How is that expected to work? The only thing Opera had going for it that I can see was that it was a niche product for power users. If Opera is just a regular browser like any other then why shouldn't anyone just use Firefox or Chrome, which have far greater name recognition and are explicitly supported by most websites?

Good question, really. Then again, why should anyone use chrome when IE11 is fine? I think they're going for "nicer, smarter UI" plus the compression system (offroad mode). It also identifies as something close enough to chromium that near enough all sites treat it as chrome, so the compatibility problem is mostly solved. Given that very few people actually use more than a couple of bookmarks, and even fewer use mouse gestures, it's probably a competitive alternative to chrome for many users ... shame about having to compete against google's advertising and bundling, of course.
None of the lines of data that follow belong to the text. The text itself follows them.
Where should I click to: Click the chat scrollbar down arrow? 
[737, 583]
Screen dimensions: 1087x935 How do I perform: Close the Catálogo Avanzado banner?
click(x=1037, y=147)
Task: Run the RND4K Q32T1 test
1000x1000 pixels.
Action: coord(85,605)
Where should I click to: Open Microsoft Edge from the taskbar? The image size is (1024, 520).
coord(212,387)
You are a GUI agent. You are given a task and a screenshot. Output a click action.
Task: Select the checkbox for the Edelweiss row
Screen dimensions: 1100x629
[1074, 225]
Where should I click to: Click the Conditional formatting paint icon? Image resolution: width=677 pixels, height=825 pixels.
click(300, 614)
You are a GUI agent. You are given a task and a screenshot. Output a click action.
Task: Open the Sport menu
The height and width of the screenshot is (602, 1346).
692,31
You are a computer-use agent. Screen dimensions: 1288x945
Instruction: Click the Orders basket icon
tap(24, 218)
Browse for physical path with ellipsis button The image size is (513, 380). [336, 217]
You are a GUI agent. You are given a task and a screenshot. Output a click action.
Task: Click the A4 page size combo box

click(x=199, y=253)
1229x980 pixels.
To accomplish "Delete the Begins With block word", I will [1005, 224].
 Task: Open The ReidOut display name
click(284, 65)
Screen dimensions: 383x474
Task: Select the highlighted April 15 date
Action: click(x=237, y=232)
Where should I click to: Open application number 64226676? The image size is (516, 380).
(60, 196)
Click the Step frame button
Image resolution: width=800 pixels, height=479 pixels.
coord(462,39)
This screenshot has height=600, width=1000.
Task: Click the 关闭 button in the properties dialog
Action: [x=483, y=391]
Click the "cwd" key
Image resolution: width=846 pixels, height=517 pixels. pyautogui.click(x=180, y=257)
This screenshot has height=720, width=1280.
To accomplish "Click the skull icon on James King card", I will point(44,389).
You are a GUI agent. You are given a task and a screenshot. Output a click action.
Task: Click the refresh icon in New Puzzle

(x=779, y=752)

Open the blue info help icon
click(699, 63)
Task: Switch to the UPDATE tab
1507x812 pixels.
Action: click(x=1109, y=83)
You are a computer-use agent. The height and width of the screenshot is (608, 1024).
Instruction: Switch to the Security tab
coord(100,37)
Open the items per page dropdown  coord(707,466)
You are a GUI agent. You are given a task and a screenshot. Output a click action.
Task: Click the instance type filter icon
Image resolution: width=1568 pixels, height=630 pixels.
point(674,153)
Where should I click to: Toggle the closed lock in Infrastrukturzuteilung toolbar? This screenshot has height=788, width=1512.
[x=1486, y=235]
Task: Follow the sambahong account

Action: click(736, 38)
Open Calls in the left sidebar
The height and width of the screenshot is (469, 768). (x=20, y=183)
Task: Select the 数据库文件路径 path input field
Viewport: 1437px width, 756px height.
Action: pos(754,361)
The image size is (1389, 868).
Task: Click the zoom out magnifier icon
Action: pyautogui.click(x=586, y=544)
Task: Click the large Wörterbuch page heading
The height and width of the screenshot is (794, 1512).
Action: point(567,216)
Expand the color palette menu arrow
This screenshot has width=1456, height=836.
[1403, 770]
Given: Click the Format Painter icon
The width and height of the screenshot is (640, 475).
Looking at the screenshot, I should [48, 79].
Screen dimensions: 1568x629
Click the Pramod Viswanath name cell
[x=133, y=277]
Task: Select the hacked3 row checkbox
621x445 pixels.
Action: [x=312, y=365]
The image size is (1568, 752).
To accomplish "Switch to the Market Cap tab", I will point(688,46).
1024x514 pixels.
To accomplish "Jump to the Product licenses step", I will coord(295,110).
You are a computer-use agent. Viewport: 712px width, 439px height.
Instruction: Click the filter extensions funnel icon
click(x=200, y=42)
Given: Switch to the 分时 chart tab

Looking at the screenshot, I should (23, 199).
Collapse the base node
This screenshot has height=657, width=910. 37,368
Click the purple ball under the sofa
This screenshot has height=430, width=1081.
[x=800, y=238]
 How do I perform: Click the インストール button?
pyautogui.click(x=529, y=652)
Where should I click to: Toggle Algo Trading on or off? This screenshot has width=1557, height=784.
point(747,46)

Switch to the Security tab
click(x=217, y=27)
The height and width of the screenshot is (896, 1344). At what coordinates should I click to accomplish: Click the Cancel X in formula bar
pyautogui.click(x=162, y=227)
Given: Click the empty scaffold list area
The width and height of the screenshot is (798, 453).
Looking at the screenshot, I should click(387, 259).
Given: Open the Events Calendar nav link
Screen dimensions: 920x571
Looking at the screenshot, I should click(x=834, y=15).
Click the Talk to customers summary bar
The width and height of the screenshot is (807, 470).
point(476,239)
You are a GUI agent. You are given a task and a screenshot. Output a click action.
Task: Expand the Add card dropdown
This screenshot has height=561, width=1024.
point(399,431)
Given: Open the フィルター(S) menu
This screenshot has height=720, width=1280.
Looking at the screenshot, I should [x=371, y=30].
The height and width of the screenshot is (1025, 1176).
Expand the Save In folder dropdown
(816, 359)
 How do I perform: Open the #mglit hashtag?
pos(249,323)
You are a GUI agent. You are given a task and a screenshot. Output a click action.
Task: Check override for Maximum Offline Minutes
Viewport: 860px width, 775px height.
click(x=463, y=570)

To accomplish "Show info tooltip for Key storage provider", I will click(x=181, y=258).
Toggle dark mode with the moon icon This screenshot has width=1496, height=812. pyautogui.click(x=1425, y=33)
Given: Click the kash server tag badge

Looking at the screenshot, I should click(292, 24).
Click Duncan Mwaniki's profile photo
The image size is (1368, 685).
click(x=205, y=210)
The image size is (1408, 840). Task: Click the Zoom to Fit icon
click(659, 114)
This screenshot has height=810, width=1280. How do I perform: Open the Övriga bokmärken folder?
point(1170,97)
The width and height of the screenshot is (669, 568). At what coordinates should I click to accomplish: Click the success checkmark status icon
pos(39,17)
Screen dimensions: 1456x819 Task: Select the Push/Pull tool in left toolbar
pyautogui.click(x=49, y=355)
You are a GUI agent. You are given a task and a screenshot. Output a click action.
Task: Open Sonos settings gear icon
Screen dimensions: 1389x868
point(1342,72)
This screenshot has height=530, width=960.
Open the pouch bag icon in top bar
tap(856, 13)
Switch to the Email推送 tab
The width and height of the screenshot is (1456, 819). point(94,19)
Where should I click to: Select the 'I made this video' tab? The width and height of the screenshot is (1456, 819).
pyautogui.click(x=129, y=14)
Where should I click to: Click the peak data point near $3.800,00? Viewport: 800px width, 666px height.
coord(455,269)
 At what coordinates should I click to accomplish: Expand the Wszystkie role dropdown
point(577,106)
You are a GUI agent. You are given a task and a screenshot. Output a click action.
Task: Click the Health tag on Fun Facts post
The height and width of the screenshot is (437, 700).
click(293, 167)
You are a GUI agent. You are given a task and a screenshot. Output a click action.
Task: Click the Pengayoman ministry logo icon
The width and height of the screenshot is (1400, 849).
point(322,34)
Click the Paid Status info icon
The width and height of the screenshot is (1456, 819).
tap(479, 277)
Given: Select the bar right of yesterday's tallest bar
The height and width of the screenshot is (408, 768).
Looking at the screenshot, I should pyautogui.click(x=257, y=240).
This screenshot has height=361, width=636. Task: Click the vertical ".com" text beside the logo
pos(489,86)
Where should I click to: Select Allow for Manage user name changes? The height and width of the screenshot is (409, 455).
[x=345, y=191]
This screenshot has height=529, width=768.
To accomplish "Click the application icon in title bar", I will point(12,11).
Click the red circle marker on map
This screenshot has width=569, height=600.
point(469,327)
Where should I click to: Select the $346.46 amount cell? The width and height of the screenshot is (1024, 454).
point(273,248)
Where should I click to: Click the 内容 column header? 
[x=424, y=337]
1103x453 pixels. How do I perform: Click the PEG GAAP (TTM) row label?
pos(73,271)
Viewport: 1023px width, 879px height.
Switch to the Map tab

There's also the aspect where they make most of their money selling software and services to companies, and the browser is something they do to keep the employees sharp and the brand interesting.
(Well, a fair bit of income is also from the mobile ad network they run using some tiny spare fraction of their massive amount of servers and bandwidth.)

Computer viking fucked around with this message at 08:38 on Jun 27, 2014

Wheany
Mar 17, 2006

Spinyahahahahahahahahahahahaha!

Doctor Rope

Computer viking posted:

Good question, really. Then again, why should anyone use chrome when IE11 is fine? I think they're going for "nicer, smarter UI" plus the compression system (offroad mode).

The differences between IE and Chrome are far greater than the differences between Chrome and Opera

Riso
Oct 11, 2008

by merry exmarx

Wheany posted:

The differences between IE and Chrome are far greater than the differences between Chrome and Opera

Yes, IE11 is by far more usable out of the box.

Computer viking
May 30, 2011
Now with less breakage.

Wheany posted:

The differences between IE and Chrome are far greater than the differences between Chrome and Opera

Sure, though it remains the same problem of "why make the effort to use this other thing when what I have fills the same basic needs".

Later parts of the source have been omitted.